## SHORT PROBLEM
How many lines of the material below contain the word "Expand", with case counting? Give only the number.

## DATA PROVIDED
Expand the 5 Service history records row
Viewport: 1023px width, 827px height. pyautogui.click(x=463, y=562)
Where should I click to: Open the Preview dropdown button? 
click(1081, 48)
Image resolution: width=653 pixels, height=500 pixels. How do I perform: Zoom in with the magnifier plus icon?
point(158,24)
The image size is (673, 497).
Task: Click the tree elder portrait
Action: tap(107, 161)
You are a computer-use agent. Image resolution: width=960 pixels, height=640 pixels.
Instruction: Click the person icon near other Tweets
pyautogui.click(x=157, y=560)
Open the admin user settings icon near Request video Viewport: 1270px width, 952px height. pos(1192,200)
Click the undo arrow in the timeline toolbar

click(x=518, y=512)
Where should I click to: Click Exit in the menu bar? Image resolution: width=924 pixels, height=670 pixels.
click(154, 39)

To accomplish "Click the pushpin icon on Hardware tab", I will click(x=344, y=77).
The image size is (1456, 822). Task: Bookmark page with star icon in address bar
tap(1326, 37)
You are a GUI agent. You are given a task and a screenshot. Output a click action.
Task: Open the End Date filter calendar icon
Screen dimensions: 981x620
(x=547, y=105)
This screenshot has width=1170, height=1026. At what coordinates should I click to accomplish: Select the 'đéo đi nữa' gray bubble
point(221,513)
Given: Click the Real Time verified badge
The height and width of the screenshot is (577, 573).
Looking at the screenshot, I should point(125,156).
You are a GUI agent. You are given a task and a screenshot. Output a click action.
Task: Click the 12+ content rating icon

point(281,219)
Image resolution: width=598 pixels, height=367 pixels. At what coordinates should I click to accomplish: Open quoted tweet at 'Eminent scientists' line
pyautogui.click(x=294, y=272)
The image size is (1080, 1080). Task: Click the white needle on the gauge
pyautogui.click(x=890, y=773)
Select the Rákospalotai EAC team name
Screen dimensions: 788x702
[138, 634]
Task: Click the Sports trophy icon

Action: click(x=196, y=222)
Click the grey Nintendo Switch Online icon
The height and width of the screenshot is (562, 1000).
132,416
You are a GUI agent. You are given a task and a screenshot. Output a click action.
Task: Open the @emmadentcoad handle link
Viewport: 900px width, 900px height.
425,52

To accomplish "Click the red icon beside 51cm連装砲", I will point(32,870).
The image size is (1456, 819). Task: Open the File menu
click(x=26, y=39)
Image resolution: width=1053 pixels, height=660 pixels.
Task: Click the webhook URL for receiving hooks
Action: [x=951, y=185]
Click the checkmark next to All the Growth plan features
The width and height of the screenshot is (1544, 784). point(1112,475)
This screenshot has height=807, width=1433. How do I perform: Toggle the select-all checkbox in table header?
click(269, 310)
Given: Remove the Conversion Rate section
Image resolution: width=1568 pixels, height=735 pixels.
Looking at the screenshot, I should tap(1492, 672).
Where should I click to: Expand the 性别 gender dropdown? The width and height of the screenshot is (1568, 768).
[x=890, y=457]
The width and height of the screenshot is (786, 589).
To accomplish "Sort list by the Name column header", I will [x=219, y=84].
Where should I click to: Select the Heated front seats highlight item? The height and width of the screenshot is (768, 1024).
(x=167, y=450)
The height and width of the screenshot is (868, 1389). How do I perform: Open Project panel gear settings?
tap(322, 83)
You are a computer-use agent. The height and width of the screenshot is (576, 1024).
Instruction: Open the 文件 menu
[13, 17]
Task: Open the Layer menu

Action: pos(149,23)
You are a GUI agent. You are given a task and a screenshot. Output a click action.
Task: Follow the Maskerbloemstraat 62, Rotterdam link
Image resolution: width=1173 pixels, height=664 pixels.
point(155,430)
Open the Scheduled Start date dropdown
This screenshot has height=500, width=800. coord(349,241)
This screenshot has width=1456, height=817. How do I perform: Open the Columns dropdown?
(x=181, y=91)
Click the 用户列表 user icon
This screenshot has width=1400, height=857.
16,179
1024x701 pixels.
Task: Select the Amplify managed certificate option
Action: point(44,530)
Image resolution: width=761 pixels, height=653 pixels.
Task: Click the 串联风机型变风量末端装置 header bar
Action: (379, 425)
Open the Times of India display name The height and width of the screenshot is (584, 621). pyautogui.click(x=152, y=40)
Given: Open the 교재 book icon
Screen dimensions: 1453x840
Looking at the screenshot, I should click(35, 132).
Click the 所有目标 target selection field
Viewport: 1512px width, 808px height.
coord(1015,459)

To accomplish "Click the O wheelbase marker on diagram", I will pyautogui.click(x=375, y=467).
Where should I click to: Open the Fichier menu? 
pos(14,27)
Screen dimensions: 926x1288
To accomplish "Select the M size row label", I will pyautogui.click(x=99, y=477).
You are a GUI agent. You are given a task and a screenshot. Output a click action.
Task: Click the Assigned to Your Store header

## REPLY
2